David Farr has shifted the play’s setting from ancient Rome to the feudal Japan of the samurai. A move like this might anger the Shakespeare purists, but Hick sees it as a definite advantage. “It’s not the Mikado we’re doing here, it’s just a helpful frame in which to explore the play. The rigidity of the samurai world, the formality of it, the depth of it, the precision of it is absolutely perfect. I personally find the whole martial sense of it really helpful because he’s [Coriolanus] a killing machine.”

As part of the RSC’s ongoing relationship with the University of Michigan the touring productions spent a spring residency in America alongside the company’s other touring production Midnight’s Children. The short run highlighted a casting decision which had until that point gone relatively unnoticed, that of Chuk Iwuji; a black actor in the role of Tullus Aufidius. “It hadn’t occurred to me that when, at the end of the play, I call him a slave that in America the resonance would be much sharper. You could feel the atmosphere in the house really chill.” The depth of resonance continued as they were performing a piece about a man described by many as a warmonger at the same time as the conflict in the gulf was at the forefront of the world’s consciousness. Stark reminders to anyone who says Shakespeare isn’t relevant in the modern era.

————

## Task item A
Shorten the paragraph of the Coriolanus passage that begins "As part of the RSC's ongoing relationship" into a few bullet points, keeping its main facts.
## Task item B
Carry on the Coriolanus passage from its last sentence.
The listing that follows is separate material and has nothing to do with the Coriolanus passage.

## Supplied records
————

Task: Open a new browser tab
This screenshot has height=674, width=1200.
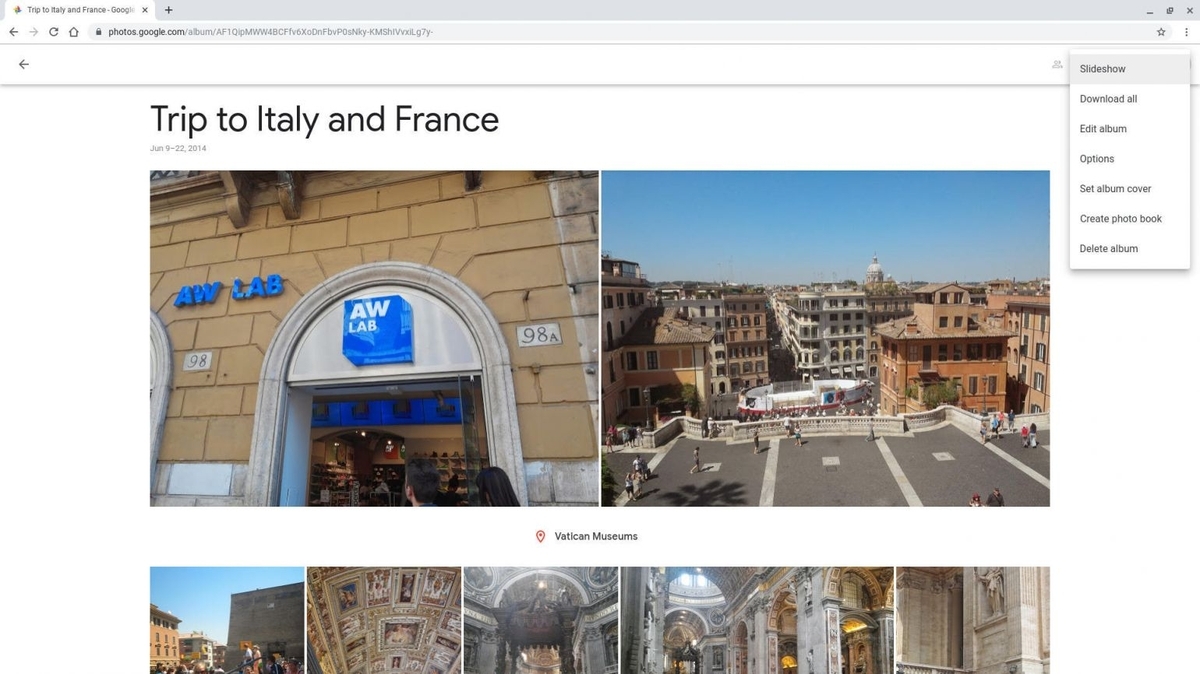Action: [168, 10]
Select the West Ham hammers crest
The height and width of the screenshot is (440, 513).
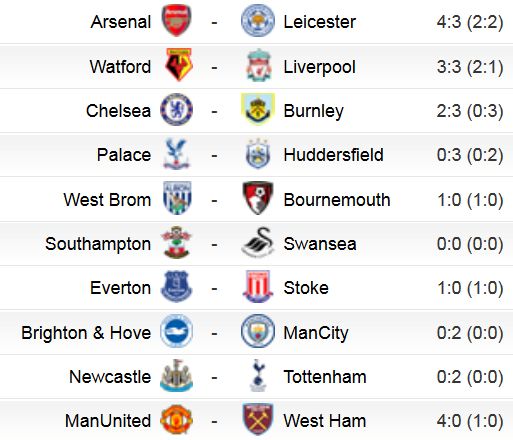(258, 419)
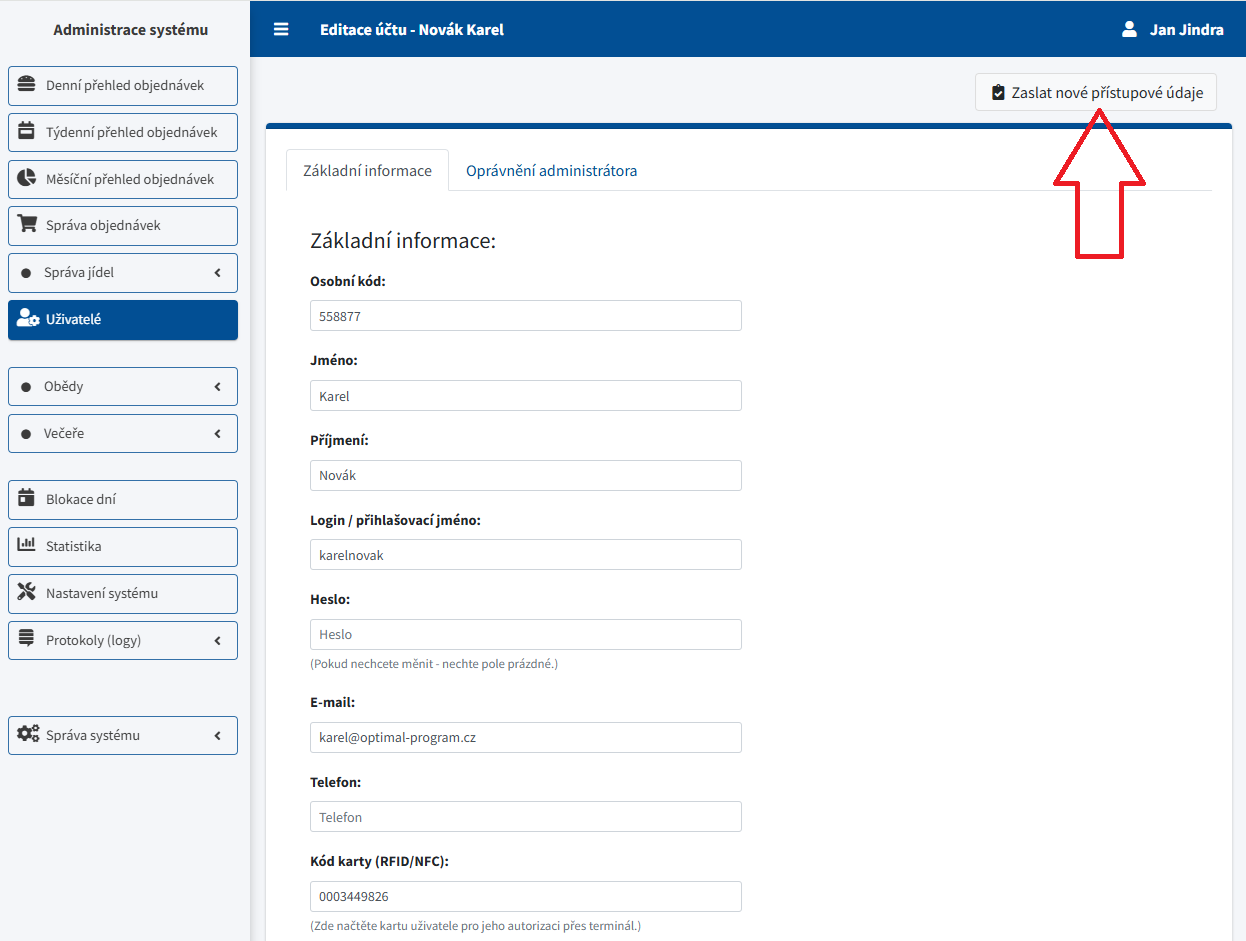Select the Základní informace tab
This screenshot has height=941, width=1246.
[x=367, y=170]
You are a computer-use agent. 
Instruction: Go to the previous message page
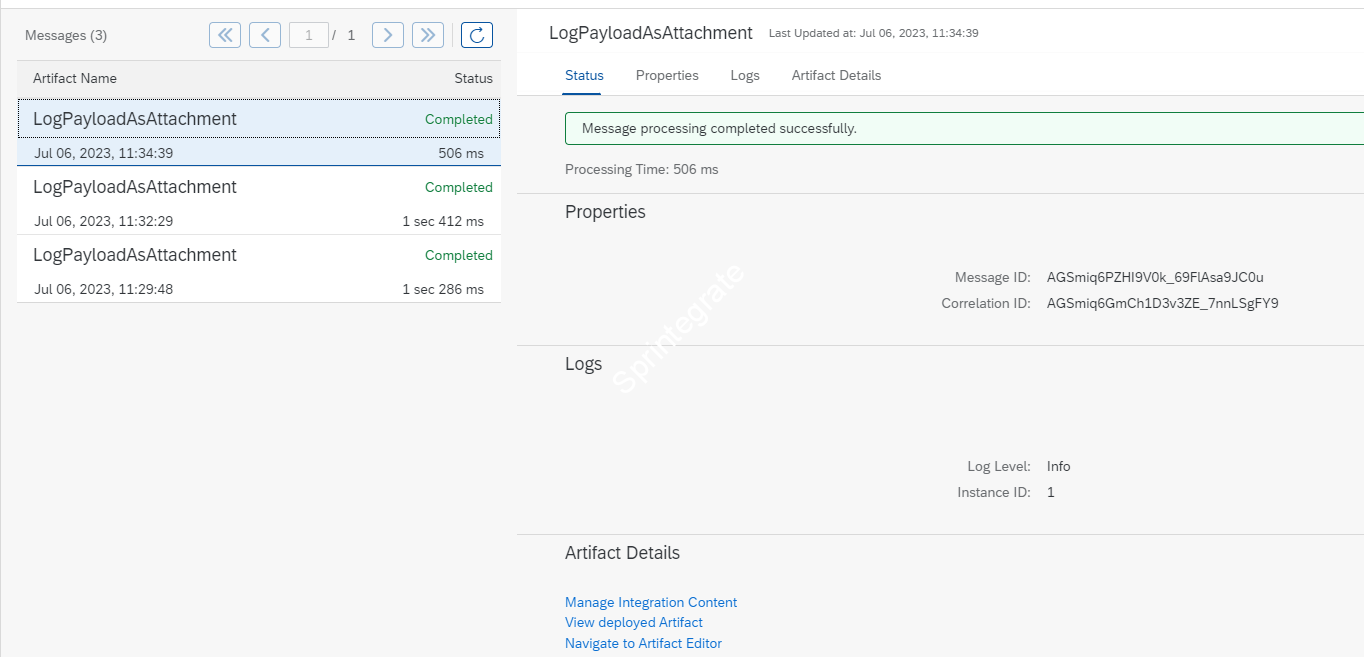click(x=264, y=34)
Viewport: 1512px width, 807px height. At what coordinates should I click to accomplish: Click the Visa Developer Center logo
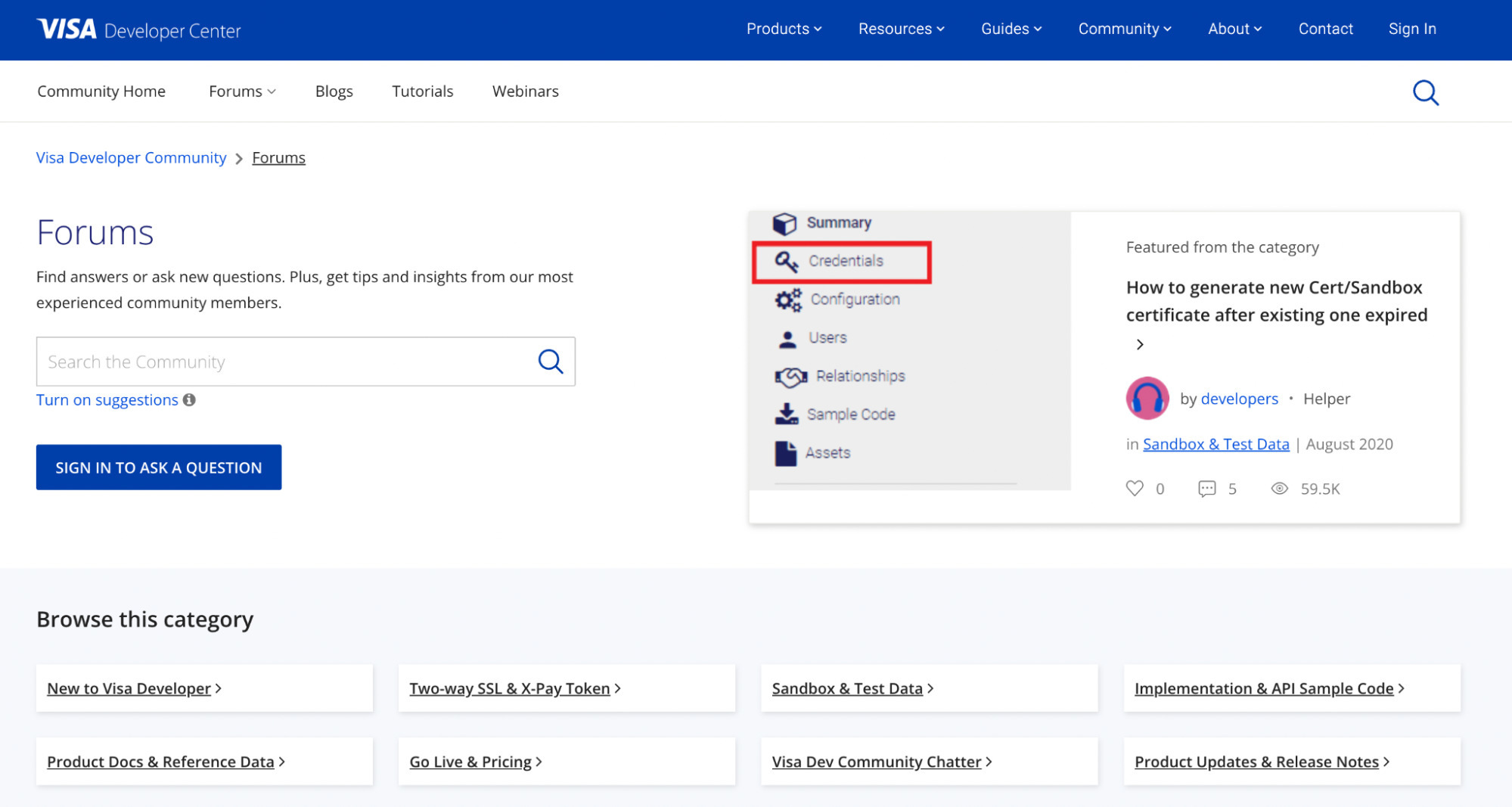tap(139, 29)
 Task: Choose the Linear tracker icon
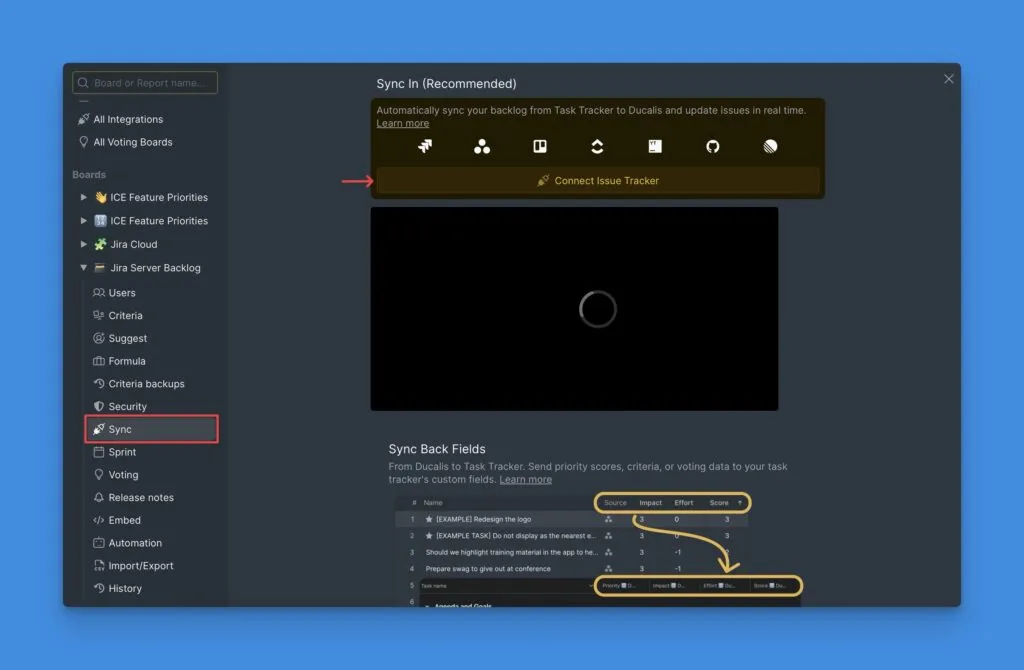pos(768,146)
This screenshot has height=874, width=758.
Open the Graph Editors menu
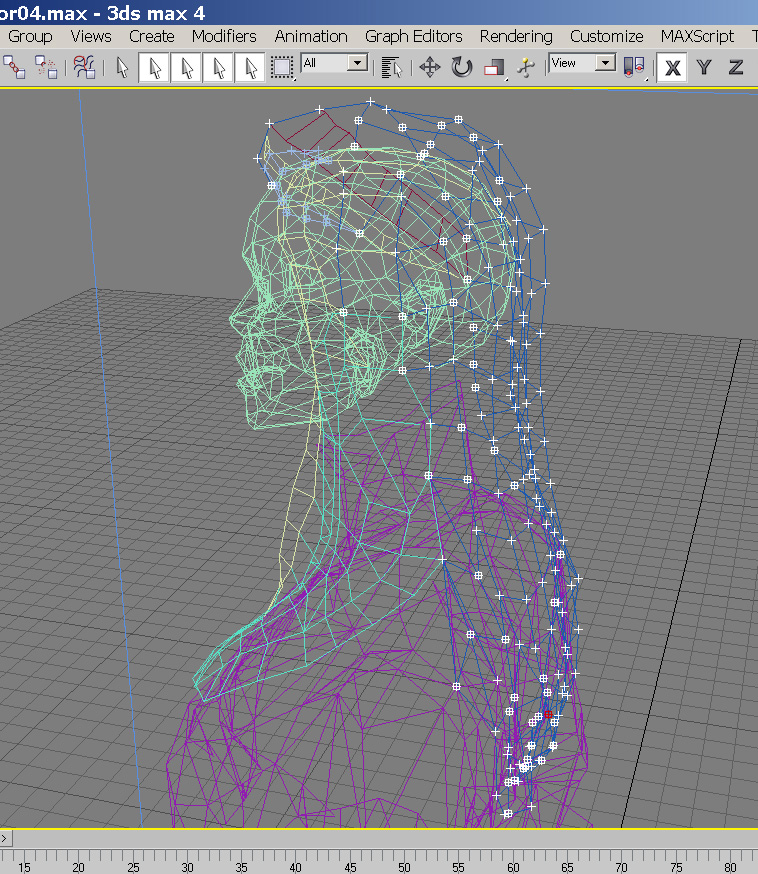(413, 36)
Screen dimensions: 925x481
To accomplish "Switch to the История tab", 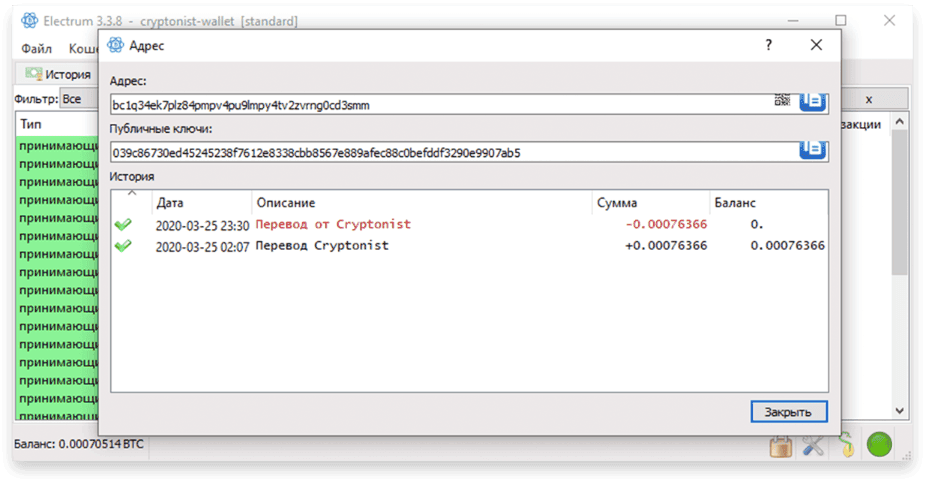I will (x=58, y=74).
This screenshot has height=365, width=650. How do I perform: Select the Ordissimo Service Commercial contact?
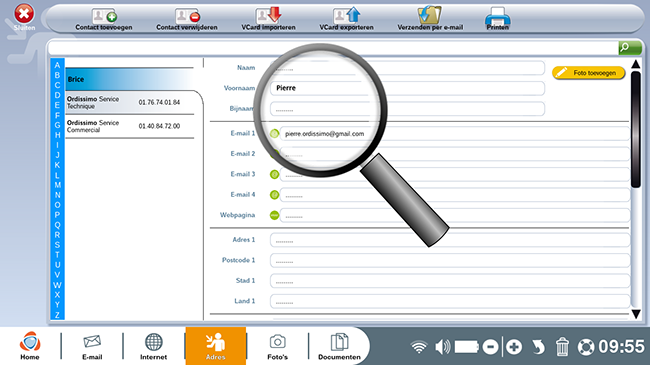130,127
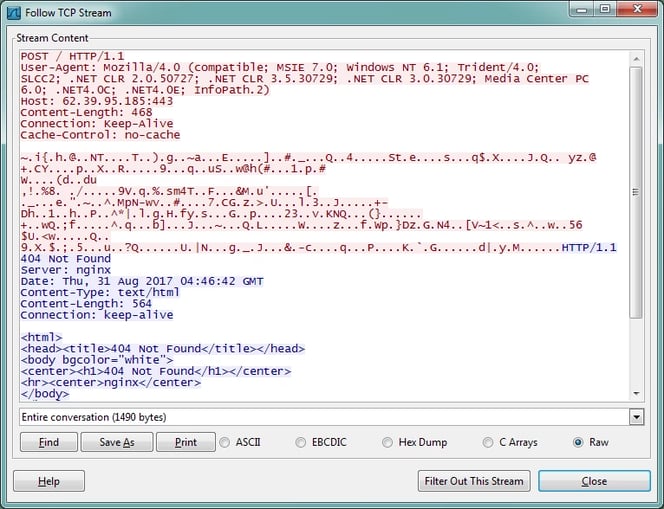
Task: Print the stream content
Action: point(185,442)
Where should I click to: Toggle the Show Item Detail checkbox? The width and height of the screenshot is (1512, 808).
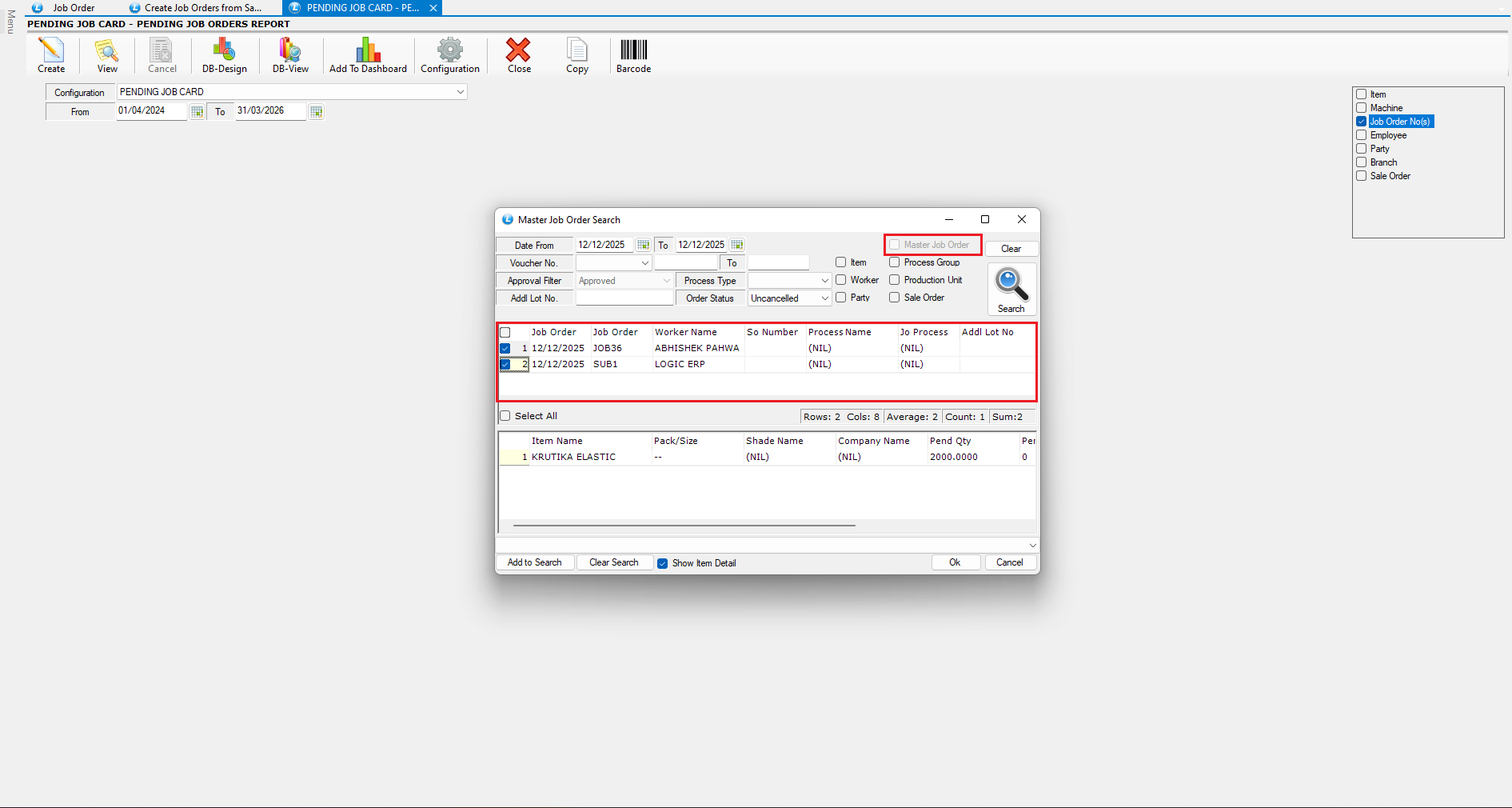click(x=662, y=563)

————

## Final answer A
- Through the RSC's ongoing relationship with the University of Michigan, the touring productions had a spring residency in America, alongside the company's other touring production, Midnight's Children.
- The short run drew attention to a casting choice that had gone largely unnoticed: Chuk Iwuji, a black actor, playing Tullus Aufidius.
- Hick hadn't realized that calling him a slave at the end of the play would resonate more sharply in America, and felt the atmosphere in the house chill.
- The play, about a man many call a warmonger, was staged while the conflict in the Gulf was at the forefront of the world's consciousness.
- These were stark reminders that Shakespeare is still relevant today.

## Final answer B
Hicks’ onstage relationship with Iwuji has benefited from a shared interest in capoeira. Hicks has visited Brazil twice to study the South American hybrid of martial arts and dance, and has his tutor and friend flying over to England later in the year to do some work with the RSC. He sees his interest in capoeira, and also the Japanese dance form butoh, as “a personal odyssey to break down my rather reserved Englishness”. Practicing these art forms, which place emphasis on the movement of the body, have helped him to become more physically expressive on stage. In particular practicing capoeira with Iwuji has had an impact on Coriolanus. “We found that stuff we were experiencing in capoeira was bleeding into what we were doing as actors together. The way we might look at each other, or vie with each other, or play with each other, or flirt with each other, or challenge each other, or try and trip each other up were all very much part of that whole capoeira world.”

"You could feel the atmosphere in the house really chill."

As well as for his physicality, Hicks has garnered a reputation for his liberal use of the dramatic pause, leaving audiences hanging on his every utterance. “People say it is a trademark of mine, although now I’m… [a pause, reflecting dramatically on what the next words to pass his lips may be] working on getting rid of it altogether. Ha ha.” Clearly the comic timing Hicks so rarely gets to use in straight productions is well practiced off the stage. “Mozart was once quoted as saying that ‘the true music lies between the notes’. I suppose I have always been rather impressed by that.”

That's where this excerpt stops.